World Cities

2500-101:
Discipline: Architecture
Instructor: Boeschenstein
Credits: 3
Day: B
Start: 14:30
End: 15:45
Field Work: Day 1 | England Download Syllabus

What qualities define great cities? Why are they engaging places today, often centuries after their formative periods? What qualities are unique to each and common to all? Are these qualities relevant today as we plan and design communities? These are some of the questions this course will explore. Using extensive illustrations, each session will focus on a great city (London, Paris, Barcelona, Rio, Mexico City, et al.), featuring its physical and design characteristics.

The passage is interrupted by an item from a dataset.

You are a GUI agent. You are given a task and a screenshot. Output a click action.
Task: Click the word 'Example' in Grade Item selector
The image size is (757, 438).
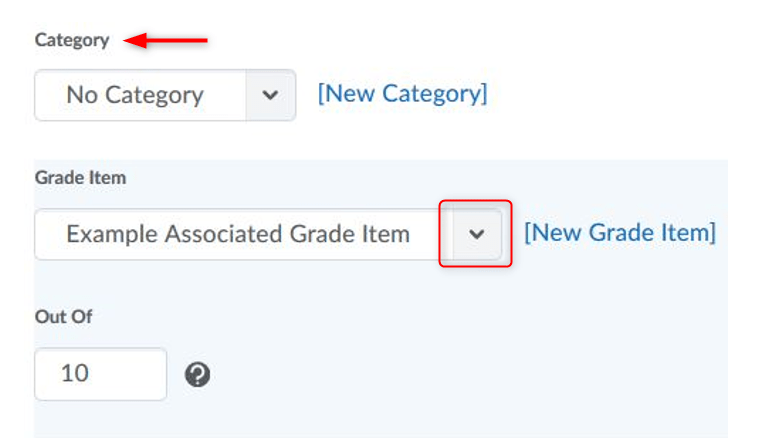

Discussions will emphasize a city’s formative period(s) and current issues and how it relates to, if not influences, others around the world, including those on our itinerary.
Special Requirements:
Each student should have a digital camera to photograph sites for journal and paper. –Moleskine Folio A4 Plain Notebook (12” x 8.5”) –Mechanical Pencil –7mm lead size, HB weight –Rubber Eraser — white, smooth such as Staedtler

Field Work

Country: England
Day: 1

London, once a pre-historic settlement, then a Roman encampment, prospered as a medieval city only to be destroyed in the Great Fire of 1666. It quickly rebuilt but in a radically different way. Residential squares, parks, and terrace (row) housing filled the rolling countryside west of the old district known as the "City." Students will study the consequences of this transformation. Starting at the Museum of London overlooking remains of the old Roman wall, students will view displays from prehistoric to contemporary times, including a recreation of the Great Fire. Students then will walk through the "City" where a few remaining old buildings, such as St. Paul's Cathedral and the Guildhall, serve as landmarks and the new high-rise buildings of Britain's financial district line narrow streets built during medieval times. Taking London's Underground transit west, students will arrive in Belgravia, the most refined example of London's Georgian period of expansion. Here tree-filled parks, graceful crescent streets, and orderly rows of houses--reactions to the medieval patterns of the "City"-- comprise a town-planning model that has influenced cities throughout the world.